Przyjazd na pogrzeb odwołali także król Hiszpanii, brytyjski następca tronu, król Szwecji, prezydent Irlandii, premier Kanady także nie przylecą do Krakowa na pogrzeb Pary Prezydenckiej. W sumie już piętnaście delegacji odwołało do tej pory swój udział.
“Rozmawiałem z p.o. prezydenta Bronisławem Komorowskim i powiedziałem mu, że niestety nie zdołam dotrzeć do Polski z powodu pyłu wulkanicznego, który zakłóca komunikację lotniczą w Europie” – poinformował Obama w oświadczeniu. “Michelle (małżonka prezydenta Obamy) i ja w dalszym ciągu zachowujemy Polaków w naszych myślach i modlitwach, i będziemy ich wspierać na wszelkie sposoby, gdy dochodzą do siebie po tej strasznej tragedii. Prezydent Kaczyński był patriotą oraz bliskim przyjacielem i sojusznikiem Stanów Zjednoczonych, tak jak ci, którzy zginęli wraz z nim i Amerykanie nigdy nie zapomną życia, jakie prowadzili” – głosi oświadczenie Obamy.
Zmiana planów części przywódców spowodowana jest zamknięciem przestrzeni powietrznej nad większością terytorium Europy. Pyły wydobywające się z wulkanu na Islandii zanieczyściły atmosferę, drastycznie ograniczając widoczność, co zagraża bezpieczeństwu ruchu lotniczego.
Angela Merkel ma poważne problemy z powrotem z podróży zagranicznej do USA. Aktualnie przebywa we Włoszech, skąd droga lądową zmierza w kierunku Niemiec. O swojej decyzji Merkel powiadomiła telefonicznie polskiego ministra spraw zagranicznych Radosława Sikorskiego, “wyrażając wielkie ubolewanie”.
Jak dotąd do Krakowa dotarł premier Maroka Abbas El Fassi i b. prezydent Ukrainy Wiktor Juszczenko.

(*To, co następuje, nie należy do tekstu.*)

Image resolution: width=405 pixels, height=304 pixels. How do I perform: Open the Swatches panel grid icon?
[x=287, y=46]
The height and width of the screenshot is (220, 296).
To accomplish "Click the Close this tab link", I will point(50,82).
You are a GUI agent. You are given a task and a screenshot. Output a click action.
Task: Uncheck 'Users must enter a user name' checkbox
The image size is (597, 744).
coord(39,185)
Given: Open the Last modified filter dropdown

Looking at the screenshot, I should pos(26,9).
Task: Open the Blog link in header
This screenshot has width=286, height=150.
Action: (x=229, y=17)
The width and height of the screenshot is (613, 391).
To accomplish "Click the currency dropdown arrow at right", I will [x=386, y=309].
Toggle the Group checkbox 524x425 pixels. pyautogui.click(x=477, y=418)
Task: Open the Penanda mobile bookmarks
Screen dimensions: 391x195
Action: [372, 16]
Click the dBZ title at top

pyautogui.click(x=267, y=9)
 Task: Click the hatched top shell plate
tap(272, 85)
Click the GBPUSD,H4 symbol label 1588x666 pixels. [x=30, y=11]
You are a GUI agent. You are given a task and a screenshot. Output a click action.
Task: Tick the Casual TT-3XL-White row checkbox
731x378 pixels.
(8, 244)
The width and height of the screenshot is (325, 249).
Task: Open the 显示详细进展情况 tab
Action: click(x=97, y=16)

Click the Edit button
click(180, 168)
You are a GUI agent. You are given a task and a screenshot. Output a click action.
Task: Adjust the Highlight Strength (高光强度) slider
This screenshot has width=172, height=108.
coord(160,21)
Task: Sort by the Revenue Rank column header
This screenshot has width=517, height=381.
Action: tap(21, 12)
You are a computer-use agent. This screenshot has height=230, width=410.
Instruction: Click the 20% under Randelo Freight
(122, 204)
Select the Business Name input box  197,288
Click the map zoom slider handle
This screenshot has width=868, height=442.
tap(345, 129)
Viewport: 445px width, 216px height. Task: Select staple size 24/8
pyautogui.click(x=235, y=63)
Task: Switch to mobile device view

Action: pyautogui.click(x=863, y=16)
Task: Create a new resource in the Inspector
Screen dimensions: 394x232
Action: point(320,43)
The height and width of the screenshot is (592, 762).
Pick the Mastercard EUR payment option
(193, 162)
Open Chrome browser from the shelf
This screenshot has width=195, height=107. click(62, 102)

Niewielka Cesna 560 z premierem Maroka na pokładzie wylądowała w Balicach o godz. 17 – podały władze lotniska. Cesna leciała na niskim pułapie, poniżej chmury pyłów wulkanicznych znad Islandii. Przylotem maszyny zaskoczone były nie tylko władze lotniska, ale też służby kontroli przestrzeni powietrznej, bo delegacja nie uprzedziła Polaków o tym, że samolot wyleciał z Maroka.
Prezes Międzynarodowego Portu Lotniczego w Balicach, Jan Pamuła powiedział na konferencji prasowej, że do Polski wyleciała już delegacja z Australii. Nie wiadomo jednak jeszcze, czy z powodu chmury pyłu uda się jej wylądować w Krakowie. Przestrzeń powietrzna nad Polską jest nadal zamknięta. Australijczycy mają zaplanowane międzylądowanie w Azji i tam zapadnie ostateczna decyzja.
Część delegacji dociera do Krakowa drogą lądową. Tak jest w przypadku Czech, Słowacji, Węgier, Białorusi i Ukrainy. Pod Wawel dotarł już były ukraiński prezydent Wiktor Juszczenko, który przyjechał samochodem.
Według prognoz, którymi dysponuje lotnisko w Balicach, chmura z pyłem wulkanicznym w niewielkim stopniu zaczyna się rozrzedzać.
Pierwotnie przyjazd na uroczystości zapowiedzieli przedstawiciele 98 państw: 69 delegacji państwowych i 29 ambasadorów.